Copies of all lines containing the string "link" are needed from the data below.

Stored data:
'''
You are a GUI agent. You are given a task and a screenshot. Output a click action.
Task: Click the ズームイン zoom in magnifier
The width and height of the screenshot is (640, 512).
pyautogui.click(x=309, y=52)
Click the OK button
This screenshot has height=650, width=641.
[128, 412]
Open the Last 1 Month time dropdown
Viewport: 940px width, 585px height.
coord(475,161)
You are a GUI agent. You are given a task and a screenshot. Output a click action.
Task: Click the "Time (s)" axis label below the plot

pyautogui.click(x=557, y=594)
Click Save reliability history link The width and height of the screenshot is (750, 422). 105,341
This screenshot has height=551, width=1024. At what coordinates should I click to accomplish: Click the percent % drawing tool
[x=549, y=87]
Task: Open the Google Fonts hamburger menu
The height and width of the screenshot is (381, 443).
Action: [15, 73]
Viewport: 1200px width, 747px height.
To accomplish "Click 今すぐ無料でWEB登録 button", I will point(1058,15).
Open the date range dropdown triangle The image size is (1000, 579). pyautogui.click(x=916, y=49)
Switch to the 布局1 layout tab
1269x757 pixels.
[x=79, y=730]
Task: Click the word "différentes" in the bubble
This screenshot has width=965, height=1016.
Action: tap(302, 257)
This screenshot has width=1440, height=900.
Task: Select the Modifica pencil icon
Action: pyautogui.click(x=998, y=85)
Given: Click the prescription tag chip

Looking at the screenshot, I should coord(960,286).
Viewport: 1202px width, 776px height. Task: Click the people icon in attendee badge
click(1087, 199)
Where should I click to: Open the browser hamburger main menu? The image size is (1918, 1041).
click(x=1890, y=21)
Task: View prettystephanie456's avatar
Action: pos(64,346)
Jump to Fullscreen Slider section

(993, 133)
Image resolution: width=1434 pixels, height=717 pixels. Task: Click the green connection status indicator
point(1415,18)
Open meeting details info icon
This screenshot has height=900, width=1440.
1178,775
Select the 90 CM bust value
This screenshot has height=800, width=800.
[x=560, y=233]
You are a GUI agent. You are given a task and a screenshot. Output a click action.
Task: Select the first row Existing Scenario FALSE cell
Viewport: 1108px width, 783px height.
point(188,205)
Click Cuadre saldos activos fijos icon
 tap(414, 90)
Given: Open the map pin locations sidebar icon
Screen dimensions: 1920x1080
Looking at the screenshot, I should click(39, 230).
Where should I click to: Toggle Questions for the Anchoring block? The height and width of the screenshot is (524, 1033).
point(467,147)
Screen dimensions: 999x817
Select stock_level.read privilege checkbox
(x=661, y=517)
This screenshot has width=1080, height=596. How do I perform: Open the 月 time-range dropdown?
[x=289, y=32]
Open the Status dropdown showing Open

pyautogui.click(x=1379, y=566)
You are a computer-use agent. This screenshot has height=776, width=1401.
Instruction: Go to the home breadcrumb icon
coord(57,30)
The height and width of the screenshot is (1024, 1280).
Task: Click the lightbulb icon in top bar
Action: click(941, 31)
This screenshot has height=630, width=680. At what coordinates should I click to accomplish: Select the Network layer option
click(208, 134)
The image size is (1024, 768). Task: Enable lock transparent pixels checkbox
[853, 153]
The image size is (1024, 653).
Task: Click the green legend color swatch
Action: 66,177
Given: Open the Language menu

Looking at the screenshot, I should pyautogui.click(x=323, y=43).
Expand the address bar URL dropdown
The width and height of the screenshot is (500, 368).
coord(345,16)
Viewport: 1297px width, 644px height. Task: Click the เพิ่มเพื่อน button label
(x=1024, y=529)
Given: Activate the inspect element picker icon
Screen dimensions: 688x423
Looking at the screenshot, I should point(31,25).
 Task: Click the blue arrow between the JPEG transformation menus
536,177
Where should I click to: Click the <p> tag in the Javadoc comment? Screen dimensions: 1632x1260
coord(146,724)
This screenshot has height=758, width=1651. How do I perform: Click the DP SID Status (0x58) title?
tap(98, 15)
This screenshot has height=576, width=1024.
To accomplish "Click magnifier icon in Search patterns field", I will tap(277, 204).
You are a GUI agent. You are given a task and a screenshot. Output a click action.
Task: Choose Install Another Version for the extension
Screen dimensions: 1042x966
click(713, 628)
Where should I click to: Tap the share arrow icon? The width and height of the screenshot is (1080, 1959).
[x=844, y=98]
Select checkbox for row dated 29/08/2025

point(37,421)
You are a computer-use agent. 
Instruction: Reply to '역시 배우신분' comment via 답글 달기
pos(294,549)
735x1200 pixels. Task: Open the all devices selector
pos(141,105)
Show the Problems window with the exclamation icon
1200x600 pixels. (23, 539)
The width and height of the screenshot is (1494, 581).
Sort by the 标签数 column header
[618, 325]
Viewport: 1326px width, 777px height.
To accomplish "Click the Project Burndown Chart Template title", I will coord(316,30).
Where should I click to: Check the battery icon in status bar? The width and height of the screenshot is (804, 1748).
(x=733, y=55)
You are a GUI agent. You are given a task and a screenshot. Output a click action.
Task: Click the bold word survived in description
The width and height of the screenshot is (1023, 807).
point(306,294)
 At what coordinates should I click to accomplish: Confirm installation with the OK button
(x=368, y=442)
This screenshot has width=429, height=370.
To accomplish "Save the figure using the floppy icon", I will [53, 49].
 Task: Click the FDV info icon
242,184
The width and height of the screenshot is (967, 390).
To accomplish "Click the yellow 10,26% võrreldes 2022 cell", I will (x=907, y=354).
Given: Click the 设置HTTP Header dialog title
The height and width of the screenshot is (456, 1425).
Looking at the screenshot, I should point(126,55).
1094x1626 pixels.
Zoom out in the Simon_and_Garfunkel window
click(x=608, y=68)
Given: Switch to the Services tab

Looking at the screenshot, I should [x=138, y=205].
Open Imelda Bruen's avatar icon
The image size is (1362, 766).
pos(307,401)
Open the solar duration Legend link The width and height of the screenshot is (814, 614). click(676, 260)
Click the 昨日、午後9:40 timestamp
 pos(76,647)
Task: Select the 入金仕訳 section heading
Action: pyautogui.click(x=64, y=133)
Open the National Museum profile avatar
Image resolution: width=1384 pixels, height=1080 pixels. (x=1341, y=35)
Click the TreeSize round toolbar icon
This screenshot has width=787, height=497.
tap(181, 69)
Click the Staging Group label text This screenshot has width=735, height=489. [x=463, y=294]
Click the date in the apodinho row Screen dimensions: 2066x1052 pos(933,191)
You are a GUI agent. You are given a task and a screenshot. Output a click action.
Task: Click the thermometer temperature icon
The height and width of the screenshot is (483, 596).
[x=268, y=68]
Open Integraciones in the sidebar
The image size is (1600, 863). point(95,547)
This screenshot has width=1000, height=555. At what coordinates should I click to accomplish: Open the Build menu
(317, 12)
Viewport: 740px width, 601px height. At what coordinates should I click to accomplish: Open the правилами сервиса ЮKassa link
'''
Written answer
Click Save reliability history link The width and height of the screenshot is (750, 422). 105,341
Open the solar duration Legend link The width and height of the screenshot is (814, 614). click(676, 260)
Viewport: 740px width, 601px height. At what coordinates should I click to accomplish: Open the правилами сервиса ЮKassa link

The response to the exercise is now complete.